In certain situations, we may receive a demand to disclose Personal Data in response to lawful requests by public authorities, including to meet national security or law enforcement requirements. Fellow may disclose your Personal Data (a) to any governmental authority as part of an investigation to determine our compliance with any applicable law, rule, or regulation (including privacy laws, rules, and regulations), (b) in response to a court order, subpoena, discovery request, or other lawful judicial or administrative proceeding, (c) as otherwise required under any applicable law, rule, or regulation, and (d) in good faith, to defend the rights or property of Fellow and other Users and (e) if Fellow is involved in a merger, acquisition, or sale of all or a portion of its assets, you will be notified via email and/or a prominent notice on our Web site of any change in ownership or uses of your Personal Data, as well as any choices you may have regarding your Personal Data.
Third Party Websites
Sensitive Personal Data
If you provide us with sensitive information in the course of interacting with the system, we will only use sensitive information for the purpose of storing and processing it as part of our Services. Sensitive information may include information about you such as racial or ethnic origin, religious beliefs, political affiliation, sexual preferences and criminal records, as well as health and genetic information about you. If you do not consent to the processing and storing of your sensitive information, it is therefore important that it not be submitted to us in the course of your usage.
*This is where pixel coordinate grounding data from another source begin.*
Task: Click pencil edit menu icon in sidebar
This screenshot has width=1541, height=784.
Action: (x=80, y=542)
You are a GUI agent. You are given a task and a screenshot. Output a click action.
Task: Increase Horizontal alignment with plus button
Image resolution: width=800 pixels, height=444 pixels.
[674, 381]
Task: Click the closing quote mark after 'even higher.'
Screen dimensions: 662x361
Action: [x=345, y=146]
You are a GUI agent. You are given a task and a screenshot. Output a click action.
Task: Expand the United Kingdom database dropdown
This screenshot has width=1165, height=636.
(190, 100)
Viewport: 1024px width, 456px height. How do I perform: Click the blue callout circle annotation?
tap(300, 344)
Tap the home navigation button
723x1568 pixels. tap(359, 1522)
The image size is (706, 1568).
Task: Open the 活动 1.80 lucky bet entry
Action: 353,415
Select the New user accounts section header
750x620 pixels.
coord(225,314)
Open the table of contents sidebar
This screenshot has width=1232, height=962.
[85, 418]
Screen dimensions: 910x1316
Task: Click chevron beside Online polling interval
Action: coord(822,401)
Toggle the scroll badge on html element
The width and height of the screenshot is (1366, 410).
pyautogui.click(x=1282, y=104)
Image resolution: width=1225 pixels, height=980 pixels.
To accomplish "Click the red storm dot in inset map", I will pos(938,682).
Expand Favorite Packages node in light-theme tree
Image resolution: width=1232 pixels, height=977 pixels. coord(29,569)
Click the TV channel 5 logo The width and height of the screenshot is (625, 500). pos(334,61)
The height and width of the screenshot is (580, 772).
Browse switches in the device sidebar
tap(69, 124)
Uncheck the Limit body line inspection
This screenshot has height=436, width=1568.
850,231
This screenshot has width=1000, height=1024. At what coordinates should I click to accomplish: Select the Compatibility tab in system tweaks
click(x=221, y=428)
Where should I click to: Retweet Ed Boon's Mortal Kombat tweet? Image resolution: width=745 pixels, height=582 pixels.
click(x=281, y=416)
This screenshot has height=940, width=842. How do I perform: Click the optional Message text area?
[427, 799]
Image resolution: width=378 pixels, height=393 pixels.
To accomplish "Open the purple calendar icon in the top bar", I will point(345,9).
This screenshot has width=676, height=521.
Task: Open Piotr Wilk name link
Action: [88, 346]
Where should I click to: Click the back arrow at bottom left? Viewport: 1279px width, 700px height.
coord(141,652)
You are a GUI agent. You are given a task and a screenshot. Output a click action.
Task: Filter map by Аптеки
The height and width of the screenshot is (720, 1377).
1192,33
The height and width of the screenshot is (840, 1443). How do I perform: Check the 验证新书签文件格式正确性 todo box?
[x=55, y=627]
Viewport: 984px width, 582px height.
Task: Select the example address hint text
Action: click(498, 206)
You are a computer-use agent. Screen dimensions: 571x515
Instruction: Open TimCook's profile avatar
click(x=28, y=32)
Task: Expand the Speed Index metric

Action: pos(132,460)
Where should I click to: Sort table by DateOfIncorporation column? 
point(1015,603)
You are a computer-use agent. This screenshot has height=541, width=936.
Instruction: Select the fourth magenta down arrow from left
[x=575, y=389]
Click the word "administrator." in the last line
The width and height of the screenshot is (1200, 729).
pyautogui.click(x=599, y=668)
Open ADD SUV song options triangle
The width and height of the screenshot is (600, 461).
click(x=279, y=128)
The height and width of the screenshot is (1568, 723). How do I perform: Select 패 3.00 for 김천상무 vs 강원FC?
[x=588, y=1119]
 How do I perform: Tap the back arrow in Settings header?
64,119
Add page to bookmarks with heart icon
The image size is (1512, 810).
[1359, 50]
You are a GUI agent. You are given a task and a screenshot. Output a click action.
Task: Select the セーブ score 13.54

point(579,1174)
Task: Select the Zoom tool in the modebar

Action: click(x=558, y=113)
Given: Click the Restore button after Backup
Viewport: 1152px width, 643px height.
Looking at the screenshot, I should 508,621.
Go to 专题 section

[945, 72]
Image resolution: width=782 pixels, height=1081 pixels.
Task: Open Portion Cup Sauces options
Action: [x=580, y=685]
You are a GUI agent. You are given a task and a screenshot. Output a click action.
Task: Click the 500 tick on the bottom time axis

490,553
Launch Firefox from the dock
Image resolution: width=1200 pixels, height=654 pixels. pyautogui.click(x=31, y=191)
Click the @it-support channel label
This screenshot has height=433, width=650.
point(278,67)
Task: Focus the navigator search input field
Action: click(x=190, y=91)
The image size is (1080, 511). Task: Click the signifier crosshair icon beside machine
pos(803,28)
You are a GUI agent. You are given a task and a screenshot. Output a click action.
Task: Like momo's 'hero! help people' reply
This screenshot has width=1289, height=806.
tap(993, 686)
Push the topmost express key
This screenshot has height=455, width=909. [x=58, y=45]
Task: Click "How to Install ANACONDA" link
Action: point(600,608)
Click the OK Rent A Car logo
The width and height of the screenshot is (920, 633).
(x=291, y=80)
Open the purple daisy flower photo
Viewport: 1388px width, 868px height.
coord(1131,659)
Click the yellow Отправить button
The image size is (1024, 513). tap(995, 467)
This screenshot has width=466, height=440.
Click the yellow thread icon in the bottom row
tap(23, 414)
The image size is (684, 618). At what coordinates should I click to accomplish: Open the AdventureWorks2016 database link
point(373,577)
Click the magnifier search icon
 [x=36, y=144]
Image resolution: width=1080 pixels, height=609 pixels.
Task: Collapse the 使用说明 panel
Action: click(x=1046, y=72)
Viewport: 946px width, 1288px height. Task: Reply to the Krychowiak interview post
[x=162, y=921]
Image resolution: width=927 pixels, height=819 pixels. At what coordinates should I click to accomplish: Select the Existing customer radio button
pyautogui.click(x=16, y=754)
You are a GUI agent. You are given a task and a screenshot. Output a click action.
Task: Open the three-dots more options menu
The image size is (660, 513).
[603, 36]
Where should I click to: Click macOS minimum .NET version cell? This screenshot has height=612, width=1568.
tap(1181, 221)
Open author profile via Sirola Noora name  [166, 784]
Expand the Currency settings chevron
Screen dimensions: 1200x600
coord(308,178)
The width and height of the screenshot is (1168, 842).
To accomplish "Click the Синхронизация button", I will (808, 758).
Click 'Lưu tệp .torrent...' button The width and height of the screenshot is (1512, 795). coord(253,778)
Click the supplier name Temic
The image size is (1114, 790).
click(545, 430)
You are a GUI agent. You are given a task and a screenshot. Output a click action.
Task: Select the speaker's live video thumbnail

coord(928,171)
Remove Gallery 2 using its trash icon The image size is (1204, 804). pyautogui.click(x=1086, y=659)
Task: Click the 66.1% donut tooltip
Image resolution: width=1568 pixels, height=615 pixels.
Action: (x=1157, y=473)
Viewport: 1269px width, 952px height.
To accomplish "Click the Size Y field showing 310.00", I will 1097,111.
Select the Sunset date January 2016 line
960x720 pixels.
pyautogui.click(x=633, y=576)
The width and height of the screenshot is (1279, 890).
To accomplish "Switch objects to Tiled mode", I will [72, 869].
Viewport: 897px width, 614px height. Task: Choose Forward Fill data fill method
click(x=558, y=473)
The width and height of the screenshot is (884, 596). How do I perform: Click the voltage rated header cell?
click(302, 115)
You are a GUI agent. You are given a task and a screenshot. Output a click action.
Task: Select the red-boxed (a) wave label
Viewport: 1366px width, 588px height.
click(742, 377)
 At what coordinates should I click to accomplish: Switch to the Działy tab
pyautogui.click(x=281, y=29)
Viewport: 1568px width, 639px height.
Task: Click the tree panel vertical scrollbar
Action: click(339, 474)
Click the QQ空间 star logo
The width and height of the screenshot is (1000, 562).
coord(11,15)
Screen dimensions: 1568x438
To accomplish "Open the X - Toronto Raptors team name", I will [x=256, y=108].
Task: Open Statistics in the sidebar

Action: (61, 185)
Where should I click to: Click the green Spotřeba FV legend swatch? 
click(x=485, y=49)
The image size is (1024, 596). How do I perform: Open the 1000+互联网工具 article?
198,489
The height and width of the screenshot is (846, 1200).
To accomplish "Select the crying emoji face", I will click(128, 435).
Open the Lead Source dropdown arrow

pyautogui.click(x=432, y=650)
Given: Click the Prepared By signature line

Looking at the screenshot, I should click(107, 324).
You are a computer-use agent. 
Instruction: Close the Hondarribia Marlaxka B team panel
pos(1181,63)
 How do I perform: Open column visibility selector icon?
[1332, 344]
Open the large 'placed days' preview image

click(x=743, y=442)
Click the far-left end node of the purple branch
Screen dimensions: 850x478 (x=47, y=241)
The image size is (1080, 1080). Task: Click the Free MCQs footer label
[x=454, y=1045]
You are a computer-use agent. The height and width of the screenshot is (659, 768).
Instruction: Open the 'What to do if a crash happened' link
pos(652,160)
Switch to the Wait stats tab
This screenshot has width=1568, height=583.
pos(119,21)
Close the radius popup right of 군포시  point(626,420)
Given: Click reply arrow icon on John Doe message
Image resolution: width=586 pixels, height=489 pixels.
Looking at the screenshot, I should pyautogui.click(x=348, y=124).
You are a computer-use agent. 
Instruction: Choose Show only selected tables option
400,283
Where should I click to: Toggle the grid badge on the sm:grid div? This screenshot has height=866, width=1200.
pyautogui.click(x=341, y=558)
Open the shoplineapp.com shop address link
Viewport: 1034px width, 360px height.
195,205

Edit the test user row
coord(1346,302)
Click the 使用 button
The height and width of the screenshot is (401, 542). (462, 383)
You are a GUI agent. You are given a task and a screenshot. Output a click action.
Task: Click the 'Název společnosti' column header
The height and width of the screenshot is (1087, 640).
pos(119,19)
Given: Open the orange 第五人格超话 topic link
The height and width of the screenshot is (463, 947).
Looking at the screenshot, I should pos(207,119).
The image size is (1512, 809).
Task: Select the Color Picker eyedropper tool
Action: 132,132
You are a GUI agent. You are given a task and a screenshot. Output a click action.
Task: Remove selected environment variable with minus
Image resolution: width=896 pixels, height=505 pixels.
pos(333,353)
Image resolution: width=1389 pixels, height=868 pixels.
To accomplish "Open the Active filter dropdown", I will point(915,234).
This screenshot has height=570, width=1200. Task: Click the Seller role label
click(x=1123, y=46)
Options Considering Personal Data
We describe some of the changes and options available to you on Personal Data below:
You may unsubscribe from our marketing communications by clicking on the “unsubscribe” link located on the bottom of our e-mails, or by sending us email us at email@example.com. Customers cannot opt out of receiving transactional emails related to their account with us or the Services.
If you do not want to accept Cookies from our site, you may change your browser settings to not accept cookies. If you do not accept these cookies, you may not be able to use our Site and Services to the fullest extent.
Access, Modification or Deletion of Your Data
You may contact us at firstname.lastname@example.org in order to request a copy, change or delete any Personal Data that we have on file for your Account. Please note that feedback exchanged cannot be deleted as it involves more than one party. As an Organizational customer, you may request the deletion of your entire Account (and all individual Users within that account). We will delete this information within 15 days of your request. Your information may stay on our backup servers for up to an additional 30 days but will no longer be present thereafter.
Residents of the European Economic Area (“EEA”) have additional data protection rights under applicable laws (including under the General Data Protection Regulation), including the right to request access to, obtain, correct, amend, delete, or limit the use of your personal data. Individual Users who wish to exercise these rights, should contact Fellow using the contact information. In circumstances where Fellow is a data processor and the Organization is the data controller, Individuals may be required to contact the Organization to avail themselves of such rights.
We retain Personal Data that you provide us as long as we consider it necessary for the purpose it was collected, or as needed to comply with our legal obligations, resolve disputes and enforce our agreements, and then we securely delete the information. We will delete this information from the servers at an earlier date if you so request, as described above. If a customer terminates its use of the Services, we will, unless legally prohibited, delete all customer information, including your Personal Data, from the Services.